I’ll be away for three weeks and I’ve decided to leave the porcupine in charge. He’s an industrious dude, perfectly capable of watching over the few posts that will appear here while I’m gone. Besides, if I don’t give him something to do, he’ll chew through everything in sight.
Seriously, this guy and his ilk live all around our cabin in Alaska, which is where we’re headed until mid-September. Stewart took this photo of him on the back porch last year, near one of his favorite chew toys — plywood. Anything made of plywood.
We were going to drive from the Bay Area to Alaska this year, but life and death intervened. I stayed home to help care for my beloved grandfather. He passed away on August 12, at the venerable age of 86. My mother, bless her, was determined that I wouldn’t miss my time in Alaska. After his memorial service, I caught a plane to Fairbanks, where Stewart was already gathering our food and supplies.
Today, a helicopter will deliver us, along with 1,500 pounds of stuff, to a spot way out on the taiga — far from towns and roads and other folks.
Then the helicopter will fly away.
Then everything will get very, very quiet — and we will finally be home.
Here is our front yard. In this direction, there’s nothing but wilderness for 900 miles. After that, you fall into the Bering Sea.
And this is what our front yard will look like at sunset in about two weeks. That’s how fast the colors turn from summer to fall.
On a clear day, this is what we see when we hike up the ridge behind our cabin. It’s the highest mountain peak in North America. Sometimes when I search the sky for the peak of Denali on a cloudy day, I become disoriented. I scan the horizon at the height where I’m used to seeing mountaintops. Then I remember to look up where I’d expect to see a jet plane flying. Seeing the top of a mountain way up there always makes me feel like I’ve been punched in the gut. In a good way.

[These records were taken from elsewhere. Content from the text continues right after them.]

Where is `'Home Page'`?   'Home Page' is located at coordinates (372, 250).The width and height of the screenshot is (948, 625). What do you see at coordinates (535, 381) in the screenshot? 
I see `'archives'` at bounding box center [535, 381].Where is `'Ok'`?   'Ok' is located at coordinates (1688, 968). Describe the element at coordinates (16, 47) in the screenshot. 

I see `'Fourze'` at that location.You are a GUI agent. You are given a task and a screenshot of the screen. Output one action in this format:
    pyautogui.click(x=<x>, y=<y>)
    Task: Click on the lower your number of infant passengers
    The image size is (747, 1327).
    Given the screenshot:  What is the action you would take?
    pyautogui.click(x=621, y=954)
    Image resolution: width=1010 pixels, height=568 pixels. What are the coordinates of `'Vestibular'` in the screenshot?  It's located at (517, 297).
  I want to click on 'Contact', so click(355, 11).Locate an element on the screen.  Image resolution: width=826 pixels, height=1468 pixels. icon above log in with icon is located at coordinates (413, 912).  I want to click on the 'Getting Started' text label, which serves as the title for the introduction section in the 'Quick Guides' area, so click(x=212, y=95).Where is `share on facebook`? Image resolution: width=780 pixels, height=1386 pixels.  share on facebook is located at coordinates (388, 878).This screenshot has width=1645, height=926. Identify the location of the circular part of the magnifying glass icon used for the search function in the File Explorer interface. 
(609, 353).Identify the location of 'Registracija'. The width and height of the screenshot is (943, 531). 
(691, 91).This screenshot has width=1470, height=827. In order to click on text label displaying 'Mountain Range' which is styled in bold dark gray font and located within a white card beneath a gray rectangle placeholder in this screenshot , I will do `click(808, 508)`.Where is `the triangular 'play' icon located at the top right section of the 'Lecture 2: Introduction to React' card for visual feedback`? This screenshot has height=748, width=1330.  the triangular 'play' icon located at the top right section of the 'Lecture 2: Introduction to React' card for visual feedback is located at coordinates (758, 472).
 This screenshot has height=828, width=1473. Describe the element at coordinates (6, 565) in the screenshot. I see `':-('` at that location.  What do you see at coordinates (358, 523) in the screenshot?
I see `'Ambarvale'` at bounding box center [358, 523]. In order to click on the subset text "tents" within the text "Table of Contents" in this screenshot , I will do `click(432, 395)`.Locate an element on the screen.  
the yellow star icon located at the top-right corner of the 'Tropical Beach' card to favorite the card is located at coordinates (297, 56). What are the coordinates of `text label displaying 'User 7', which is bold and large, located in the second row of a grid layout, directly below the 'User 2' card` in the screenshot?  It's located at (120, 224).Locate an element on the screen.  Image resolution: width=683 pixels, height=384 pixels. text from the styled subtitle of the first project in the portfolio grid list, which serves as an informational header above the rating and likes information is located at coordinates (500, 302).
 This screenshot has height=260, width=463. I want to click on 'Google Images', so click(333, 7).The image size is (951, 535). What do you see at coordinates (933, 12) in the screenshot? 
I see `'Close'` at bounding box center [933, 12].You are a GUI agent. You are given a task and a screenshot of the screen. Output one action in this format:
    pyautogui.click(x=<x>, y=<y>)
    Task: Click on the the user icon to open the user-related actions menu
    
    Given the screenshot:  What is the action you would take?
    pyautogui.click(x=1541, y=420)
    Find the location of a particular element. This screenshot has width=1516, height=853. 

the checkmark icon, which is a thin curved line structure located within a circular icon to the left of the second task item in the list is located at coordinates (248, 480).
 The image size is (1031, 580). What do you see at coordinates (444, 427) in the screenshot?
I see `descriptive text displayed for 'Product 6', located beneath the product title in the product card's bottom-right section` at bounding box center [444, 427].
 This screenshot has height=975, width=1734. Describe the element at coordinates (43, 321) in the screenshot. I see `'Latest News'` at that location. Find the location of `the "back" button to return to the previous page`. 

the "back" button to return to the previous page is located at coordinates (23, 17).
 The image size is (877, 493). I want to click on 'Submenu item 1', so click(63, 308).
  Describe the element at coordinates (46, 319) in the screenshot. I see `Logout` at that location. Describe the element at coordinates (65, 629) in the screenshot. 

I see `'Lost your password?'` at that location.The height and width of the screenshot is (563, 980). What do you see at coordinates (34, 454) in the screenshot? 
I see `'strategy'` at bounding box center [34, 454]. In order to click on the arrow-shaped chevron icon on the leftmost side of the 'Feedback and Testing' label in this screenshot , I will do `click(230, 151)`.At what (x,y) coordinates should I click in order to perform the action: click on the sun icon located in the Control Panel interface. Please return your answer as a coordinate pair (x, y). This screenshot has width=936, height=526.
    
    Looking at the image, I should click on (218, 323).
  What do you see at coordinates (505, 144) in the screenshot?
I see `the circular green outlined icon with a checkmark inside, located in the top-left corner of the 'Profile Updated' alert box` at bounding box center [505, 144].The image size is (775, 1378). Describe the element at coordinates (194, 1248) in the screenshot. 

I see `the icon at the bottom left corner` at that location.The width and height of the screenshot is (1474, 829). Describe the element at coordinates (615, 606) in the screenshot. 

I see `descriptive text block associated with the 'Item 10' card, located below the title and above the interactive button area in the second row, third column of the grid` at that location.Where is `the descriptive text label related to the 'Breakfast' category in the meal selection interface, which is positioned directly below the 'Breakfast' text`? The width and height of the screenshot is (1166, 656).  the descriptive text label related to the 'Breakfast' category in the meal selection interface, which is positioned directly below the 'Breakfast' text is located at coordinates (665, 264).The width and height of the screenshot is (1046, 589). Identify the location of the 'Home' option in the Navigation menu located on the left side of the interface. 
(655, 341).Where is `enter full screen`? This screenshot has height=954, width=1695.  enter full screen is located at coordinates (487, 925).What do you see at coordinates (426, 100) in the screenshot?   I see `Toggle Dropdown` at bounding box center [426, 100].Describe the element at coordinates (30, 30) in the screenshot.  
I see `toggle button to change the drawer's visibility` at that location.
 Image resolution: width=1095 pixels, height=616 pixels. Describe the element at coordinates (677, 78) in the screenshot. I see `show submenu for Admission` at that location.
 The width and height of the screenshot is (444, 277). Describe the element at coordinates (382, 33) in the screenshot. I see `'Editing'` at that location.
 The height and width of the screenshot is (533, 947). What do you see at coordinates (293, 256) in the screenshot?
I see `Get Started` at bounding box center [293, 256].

There’s an excellent river a few miles away from our place. It’s close to a glacier, too cold for any fish but the smallest grayling. I think of it as our playground. We hike down to the riverbank to check out all the tracks and scat — grizzly, moose, caribou, wolf, and lynx.
And of course there will be berries to pick. We’ll have wild blueberries, rosehips, and these lovely low-bush cranberries. Once again, I’ll try my hand at canning on our propane stove. Last year I made two little half-pints of rosehip butter, and it took me only three days to do it. Rosehips. A little bit of flesh, a whole lot of seeds. Sigh.
See ya mid-September. Until then, take it up with Spike.